#### Set tasks
1) Answer these questions about the forum thread on drill holes in a concrete foundation wall, marking each answer with the same letter:
(a) How far from the foundation were the downspouts routed?
(b) How many drill holes were found in the wall, and what size were they?
(c) Which material does the reply say swells when it comes in contact with water?
2) Continue the forum thread on drill holes in a concrete foundation wall from the point where it stops.
— Start of Extract —
# Fix Drill Holes in Concrete Foundation Wall



## jdusling (Aug 19, 2008)

Hi,

About two years ago I purchased a home in New England. Over the past year, during heavy rain we have gotten water in a corner of a finished basement. 

I put in a french drain and reapllied moisture barrier to the foundation wall in this area. I also installed a gutter and routed the down spouts 15' away from the foundation.

I then removed the interior drywall to be sure there was no mold damage. To my surprise I found three 2" drill holes in the foundation wall. These were pathced from the outside with what looks like ordinary cement. Based on the water stains it seems as though all my water problems were coming from these holes.

Any suggestion on how to patch these holes and make a water tight seal? I can post pictures if needed.

Any help you can provide would be great.


----------



## wsuswim147 (Jan 12, 2008)

Try a waterproofing material called xypex-it works great and can be painted on the interior. If there is still a hole where cement can be placed , try a hydraulic cement which swells in contact of water and provides a water tight seal


----------



## KHouse75 (May 14, 2008)
— End of Extract —
— Start of Rows —
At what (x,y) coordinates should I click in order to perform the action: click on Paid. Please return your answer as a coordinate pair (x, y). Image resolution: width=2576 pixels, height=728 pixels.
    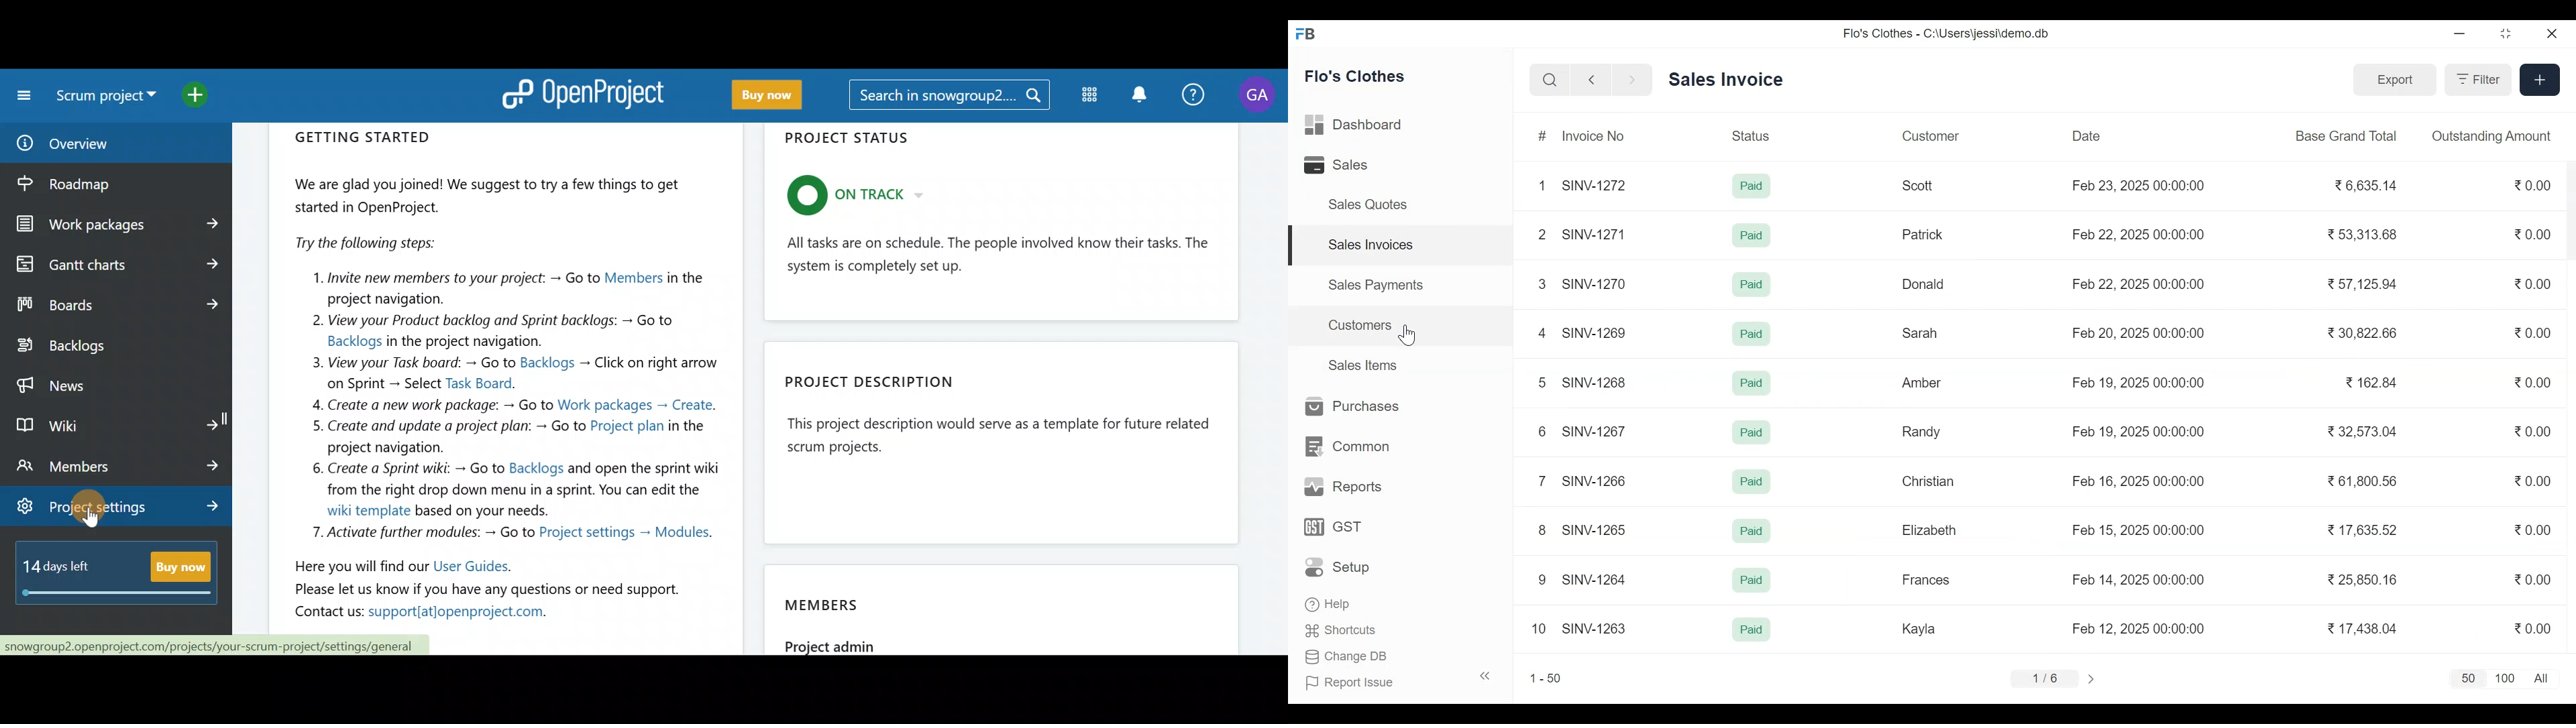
— End of Rows —
— Start of Rows —
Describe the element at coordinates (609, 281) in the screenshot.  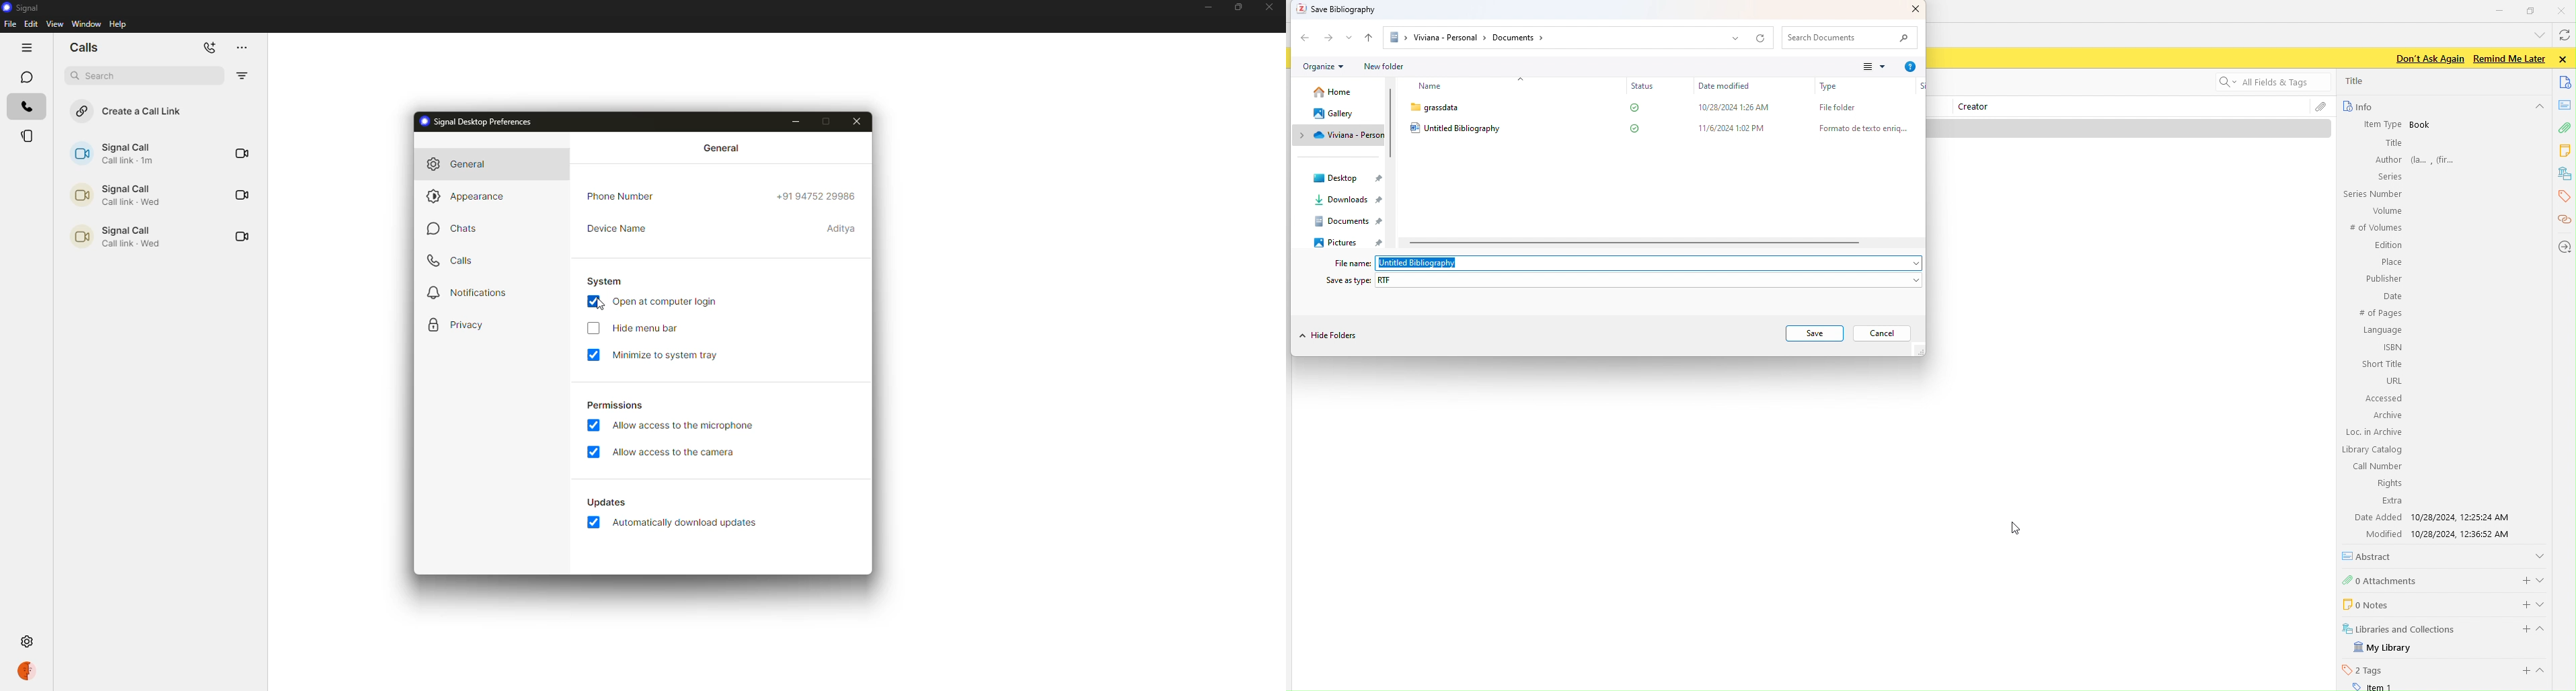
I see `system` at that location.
— End of Rows —
— Start of Rows —
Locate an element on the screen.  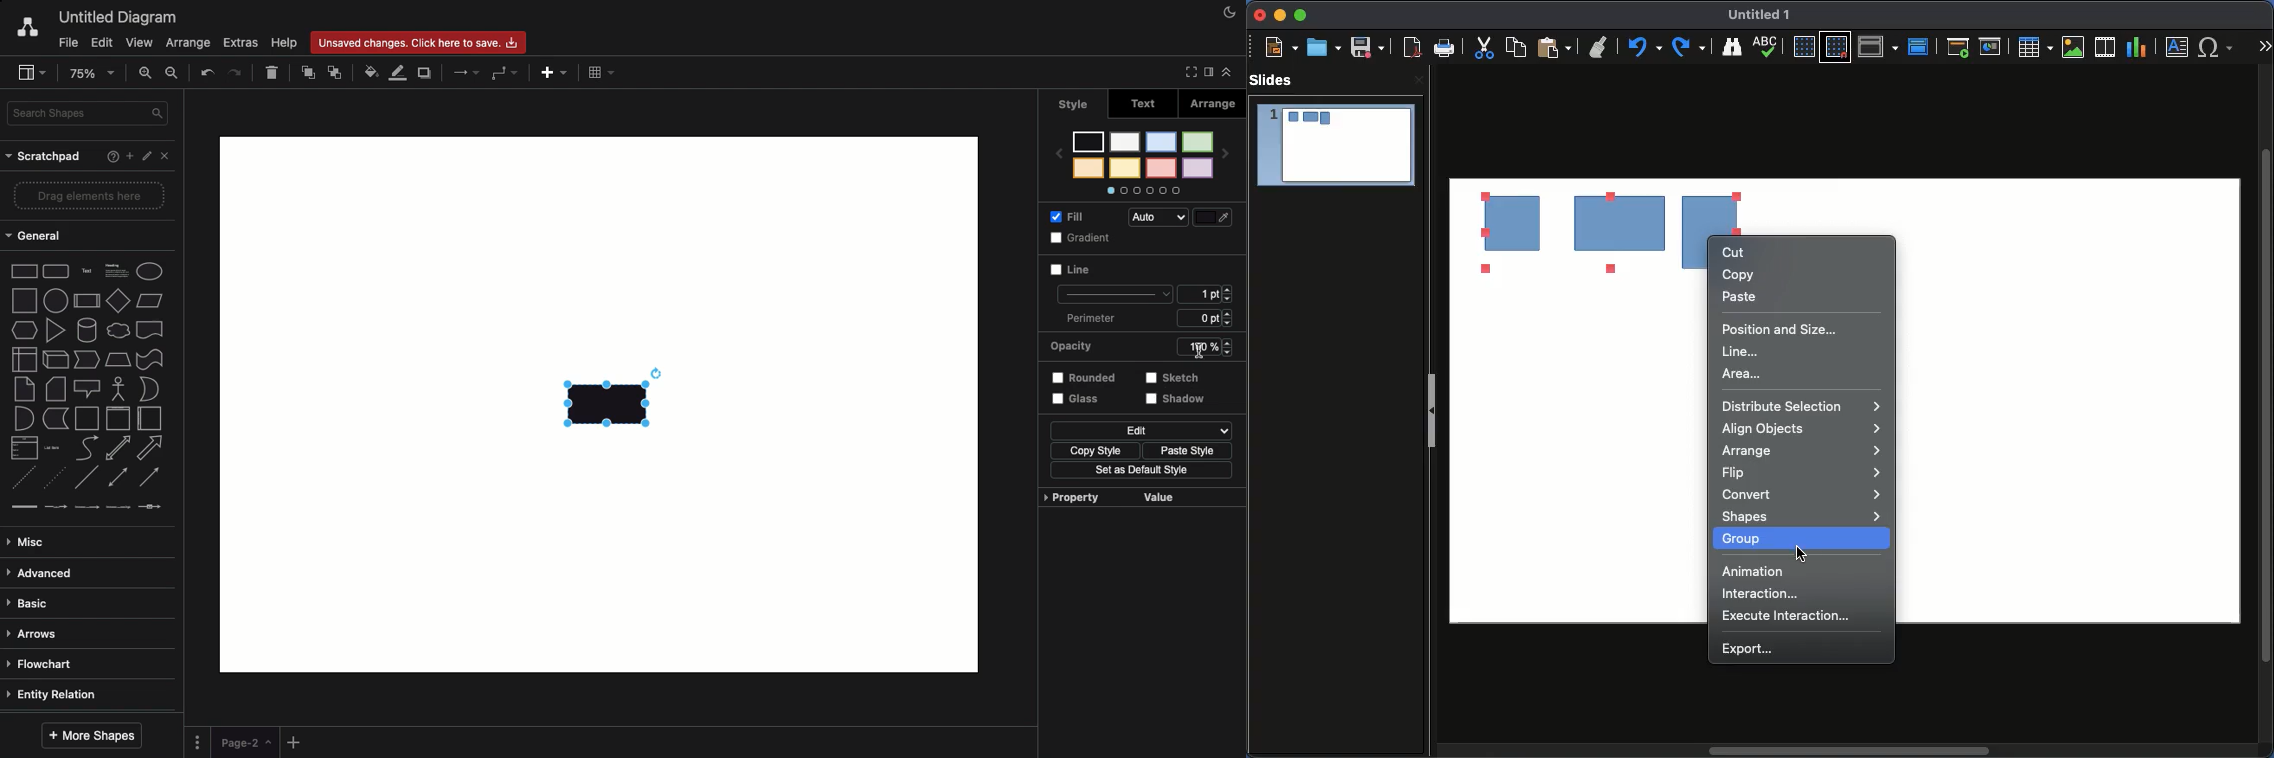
— End of Rows —
#### Task-by-task results
1)
(a) 15 feet.
(b) Three holes, each 2 inches.
(c) Hydraulic cement.

2)
Definitely sounds like a job for hydraulic cement. UGL Drylok Fast Plug or any other hydraulic cement you can find will work. The UGL is powder that you mix with water. You have to work fast because it sets in about 3 minutes. Mix it up, pack the holes and that should do it.


----------



## Termite (Apr 13, 2008)

Hydraulic cement is definately the way to go. It won't shrink when it dries and is made specifically for situations like this!


----------



## AtlanticWBConst. (May 12, 2006)

3rd vote = Use hydraulic water-stop cement. It will, for a fact, work for the issue you have.

Link: http://www.quikrete.com/ProductLines/HydraulicWaterStopCement.asp


----------



## jdusling (Aug 19, 2008)

Maybe I wasn't clear. At this point there is no water present in the holes. There is only a water problem during heavy rain.

Will hydraulic cement work when water is not present? From reading the Quikrete Water Stop specs say "QUIKRETE Hydraulic Water-Stop Cement solves leakage problems wherever active water is present, in all masonry and concrete above and below grade." This seems to imply that water needs to be present to solve the leakage problem. Is this correct or will it solve the problem when the concrete is dry?


----------



## concretemasonry (Oct 10, 2006)

Hdraulic is a very compatible cement based grout that is a non-shrink grout. Most other materials you use to fill holes do shrink and that could be a problem.

One advantage of hydraulic cement is that it can be used when the concrete is wet, which is not possible with other materials. The water mixed into the powder is enough moisture for the hydration process. If you are really paranoid you can wet the are before applying and misting later to extend the curing period.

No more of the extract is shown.